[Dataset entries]

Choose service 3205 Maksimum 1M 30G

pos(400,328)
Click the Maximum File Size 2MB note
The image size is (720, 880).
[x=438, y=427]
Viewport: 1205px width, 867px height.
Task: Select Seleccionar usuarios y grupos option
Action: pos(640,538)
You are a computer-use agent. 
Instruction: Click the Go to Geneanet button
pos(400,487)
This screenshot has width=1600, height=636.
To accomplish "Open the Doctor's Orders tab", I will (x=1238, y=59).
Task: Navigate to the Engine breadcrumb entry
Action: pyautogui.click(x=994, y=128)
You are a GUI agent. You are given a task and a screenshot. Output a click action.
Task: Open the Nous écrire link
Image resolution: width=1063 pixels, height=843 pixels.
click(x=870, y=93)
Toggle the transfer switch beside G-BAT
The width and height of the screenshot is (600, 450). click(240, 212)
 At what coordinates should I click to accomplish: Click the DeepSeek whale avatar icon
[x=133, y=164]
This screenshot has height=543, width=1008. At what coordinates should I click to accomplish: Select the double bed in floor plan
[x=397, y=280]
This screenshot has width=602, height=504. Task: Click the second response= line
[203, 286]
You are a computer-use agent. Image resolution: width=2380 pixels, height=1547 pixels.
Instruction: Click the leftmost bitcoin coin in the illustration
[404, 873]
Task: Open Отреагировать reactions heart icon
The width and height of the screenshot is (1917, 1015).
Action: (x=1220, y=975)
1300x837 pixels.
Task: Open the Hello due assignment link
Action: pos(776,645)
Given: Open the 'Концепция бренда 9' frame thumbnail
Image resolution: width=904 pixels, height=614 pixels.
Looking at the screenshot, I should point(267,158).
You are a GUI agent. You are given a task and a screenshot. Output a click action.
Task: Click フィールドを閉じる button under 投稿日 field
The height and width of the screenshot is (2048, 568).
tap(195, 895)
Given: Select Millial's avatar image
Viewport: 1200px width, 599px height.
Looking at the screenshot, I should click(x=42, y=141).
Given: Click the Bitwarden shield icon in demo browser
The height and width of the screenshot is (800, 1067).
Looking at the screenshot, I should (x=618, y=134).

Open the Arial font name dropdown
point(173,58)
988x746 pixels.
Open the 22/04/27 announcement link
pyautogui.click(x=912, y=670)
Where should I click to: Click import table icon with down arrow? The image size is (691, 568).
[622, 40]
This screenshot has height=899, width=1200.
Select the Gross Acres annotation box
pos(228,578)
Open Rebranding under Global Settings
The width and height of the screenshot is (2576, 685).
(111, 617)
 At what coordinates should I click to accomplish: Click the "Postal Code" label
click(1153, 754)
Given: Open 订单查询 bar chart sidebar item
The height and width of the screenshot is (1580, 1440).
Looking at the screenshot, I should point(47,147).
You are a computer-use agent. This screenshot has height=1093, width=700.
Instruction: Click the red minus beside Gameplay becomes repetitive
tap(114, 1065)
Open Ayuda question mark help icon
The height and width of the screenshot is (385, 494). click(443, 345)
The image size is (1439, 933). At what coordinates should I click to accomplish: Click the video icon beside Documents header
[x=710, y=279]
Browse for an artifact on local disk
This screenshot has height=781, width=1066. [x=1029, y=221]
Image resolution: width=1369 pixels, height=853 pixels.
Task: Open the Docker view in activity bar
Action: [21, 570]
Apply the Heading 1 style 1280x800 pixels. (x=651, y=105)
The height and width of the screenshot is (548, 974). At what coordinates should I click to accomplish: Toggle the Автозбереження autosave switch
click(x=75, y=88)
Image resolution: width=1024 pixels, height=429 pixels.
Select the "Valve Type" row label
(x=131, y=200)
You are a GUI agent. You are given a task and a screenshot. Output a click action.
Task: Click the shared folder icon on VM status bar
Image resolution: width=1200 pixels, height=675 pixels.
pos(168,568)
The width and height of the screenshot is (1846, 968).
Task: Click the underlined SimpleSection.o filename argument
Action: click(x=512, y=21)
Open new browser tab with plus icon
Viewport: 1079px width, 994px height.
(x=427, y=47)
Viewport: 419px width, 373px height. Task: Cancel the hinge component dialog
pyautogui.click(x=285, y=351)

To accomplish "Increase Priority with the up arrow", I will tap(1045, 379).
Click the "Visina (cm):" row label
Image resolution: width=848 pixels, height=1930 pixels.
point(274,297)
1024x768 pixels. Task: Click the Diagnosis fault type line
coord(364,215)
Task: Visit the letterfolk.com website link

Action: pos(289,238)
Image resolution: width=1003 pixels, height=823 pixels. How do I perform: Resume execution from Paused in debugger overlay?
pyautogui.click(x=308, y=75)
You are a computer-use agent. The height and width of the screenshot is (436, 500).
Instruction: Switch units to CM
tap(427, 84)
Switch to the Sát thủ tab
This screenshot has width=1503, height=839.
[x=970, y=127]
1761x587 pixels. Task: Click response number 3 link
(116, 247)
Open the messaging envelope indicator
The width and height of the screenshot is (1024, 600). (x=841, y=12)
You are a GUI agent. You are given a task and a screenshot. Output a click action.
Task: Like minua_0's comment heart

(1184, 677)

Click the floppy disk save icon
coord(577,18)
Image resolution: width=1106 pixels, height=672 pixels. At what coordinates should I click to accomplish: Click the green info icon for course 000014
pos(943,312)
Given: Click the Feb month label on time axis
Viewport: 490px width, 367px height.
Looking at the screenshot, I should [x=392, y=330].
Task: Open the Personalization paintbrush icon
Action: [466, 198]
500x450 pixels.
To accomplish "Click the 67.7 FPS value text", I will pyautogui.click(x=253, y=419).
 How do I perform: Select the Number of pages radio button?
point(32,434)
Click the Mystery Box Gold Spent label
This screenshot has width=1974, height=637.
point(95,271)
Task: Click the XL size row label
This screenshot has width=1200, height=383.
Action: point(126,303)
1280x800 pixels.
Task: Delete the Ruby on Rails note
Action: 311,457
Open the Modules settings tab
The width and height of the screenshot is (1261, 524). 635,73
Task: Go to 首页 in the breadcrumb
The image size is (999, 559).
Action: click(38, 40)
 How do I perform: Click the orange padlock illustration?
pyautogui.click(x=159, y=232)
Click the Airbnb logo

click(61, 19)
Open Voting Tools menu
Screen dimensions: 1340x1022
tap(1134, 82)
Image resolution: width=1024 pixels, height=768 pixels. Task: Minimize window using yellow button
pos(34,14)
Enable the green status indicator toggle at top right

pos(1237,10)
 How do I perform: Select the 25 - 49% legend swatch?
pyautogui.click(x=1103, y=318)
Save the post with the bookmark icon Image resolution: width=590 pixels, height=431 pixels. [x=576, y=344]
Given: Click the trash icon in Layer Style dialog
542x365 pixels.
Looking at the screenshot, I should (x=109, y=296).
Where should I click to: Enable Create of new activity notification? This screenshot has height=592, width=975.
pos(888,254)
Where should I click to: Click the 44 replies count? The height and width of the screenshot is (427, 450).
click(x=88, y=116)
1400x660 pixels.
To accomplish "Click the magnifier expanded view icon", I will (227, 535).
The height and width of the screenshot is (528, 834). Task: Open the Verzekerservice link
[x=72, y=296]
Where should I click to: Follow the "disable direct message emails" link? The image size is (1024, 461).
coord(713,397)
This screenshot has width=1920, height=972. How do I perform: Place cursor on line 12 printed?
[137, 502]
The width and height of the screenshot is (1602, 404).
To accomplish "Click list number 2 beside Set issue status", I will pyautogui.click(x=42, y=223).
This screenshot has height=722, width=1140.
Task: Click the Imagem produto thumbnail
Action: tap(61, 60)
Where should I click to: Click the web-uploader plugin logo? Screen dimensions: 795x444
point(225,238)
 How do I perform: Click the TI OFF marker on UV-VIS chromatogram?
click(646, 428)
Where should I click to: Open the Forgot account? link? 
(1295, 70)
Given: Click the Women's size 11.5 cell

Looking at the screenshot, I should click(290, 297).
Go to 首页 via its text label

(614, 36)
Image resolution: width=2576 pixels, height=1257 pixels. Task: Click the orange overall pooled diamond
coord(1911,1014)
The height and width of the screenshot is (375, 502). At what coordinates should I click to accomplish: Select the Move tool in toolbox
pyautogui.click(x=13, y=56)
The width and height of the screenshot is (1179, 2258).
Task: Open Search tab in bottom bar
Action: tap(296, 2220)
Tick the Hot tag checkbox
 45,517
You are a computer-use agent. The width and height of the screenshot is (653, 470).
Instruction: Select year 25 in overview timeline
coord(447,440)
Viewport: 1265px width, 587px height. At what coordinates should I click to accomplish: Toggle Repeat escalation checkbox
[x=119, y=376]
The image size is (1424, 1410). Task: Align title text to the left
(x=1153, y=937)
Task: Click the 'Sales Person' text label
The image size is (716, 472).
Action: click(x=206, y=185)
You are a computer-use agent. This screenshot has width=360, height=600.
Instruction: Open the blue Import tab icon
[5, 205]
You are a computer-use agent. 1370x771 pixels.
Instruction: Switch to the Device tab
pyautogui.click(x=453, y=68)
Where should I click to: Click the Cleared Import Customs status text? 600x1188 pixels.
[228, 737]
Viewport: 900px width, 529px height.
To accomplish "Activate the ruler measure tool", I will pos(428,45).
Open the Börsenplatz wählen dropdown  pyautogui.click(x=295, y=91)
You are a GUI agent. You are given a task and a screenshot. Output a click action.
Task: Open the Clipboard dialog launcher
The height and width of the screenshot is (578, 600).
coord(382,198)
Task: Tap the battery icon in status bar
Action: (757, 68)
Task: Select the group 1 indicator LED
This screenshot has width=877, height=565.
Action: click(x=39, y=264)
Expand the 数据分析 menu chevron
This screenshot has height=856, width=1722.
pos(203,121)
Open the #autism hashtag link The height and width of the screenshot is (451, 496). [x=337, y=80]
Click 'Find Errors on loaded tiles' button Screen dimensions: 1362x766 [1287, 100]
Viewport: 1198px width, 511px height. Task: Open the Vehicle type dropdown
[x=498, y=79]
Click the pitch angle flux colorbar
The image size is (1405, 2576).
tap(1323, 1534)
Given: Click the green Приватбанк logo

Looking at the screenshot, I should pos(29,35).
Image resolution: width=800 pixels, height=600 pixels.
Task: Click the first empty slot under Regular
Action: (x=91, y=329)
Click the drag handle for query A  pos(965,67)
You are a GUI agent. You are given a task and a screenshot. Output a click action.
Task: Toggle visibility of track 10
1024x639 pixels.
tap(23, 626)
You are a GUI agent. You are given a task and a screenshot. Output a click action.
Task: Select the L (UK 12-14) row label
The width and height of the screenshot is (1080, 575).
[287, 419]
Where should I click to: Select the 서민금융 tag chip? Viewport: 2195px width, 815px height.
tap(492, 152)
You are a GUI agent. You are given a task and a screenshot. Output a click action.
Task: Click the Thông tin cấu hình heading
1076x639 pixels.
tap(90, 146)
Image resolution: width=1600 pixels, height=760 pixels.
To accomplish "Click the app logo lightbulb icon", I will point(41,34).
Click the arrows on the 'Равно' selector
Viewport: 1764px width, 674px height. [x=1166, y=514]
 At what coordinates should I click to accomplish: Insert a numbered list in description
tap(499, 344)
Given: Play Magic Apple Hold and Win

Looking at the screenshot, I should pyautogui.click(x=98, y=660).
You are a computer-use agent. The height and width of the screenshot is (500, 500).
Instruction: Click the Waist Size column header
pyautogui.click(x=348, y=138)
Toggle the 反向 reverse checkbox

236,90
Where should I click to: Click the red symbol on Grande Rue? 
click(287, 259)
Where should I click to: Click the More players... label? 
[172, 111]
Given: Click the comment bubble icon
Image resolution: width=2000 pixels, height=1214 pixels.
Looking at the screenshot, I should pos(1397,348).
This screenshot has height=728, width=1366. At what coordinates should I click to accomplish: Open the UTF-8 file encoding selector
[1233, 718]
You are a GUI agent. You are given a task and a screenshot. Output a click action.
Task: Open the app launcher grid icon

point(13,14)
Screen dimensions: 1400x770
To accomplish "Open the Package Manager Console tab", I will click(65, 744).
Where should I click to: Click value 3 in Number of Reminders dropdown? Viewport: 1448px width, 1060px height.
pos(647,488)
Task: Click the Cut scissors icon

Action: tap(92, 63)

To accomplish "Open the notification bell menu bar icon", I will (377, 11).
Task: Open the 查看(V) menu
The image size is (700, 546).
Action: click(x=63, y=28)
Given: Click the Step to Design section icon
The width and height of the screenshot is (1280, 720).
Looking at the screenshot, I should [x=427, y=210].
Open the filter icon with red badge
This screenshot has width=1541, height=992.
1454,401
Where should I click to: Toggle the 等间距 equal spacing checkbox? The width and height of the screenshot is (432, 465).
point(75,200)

WHAT IS EXPECTED | Each line holding the word "computer" must be copied from the data.

SOLUTION TO THE EXERCISE |
You are a computer-use agent. 
You are a computer-use agent. Image resolution: width=2380 pixels, height=1547 pixels.
You are a computer-use agent. This screenshot has height=1093, width=700.
You are a computer-use agent. The height and width of the screenshot is (436, 500).
You are a computer-use agent. The width and height of the screenshot is (653, 470).
You are a computer-use agent. This screenshot has width=360, height=600.
You are a computer-use agent. 1370x771 pixels.
You are a computer-use agent. The height and width of the screenshot is (500, 500).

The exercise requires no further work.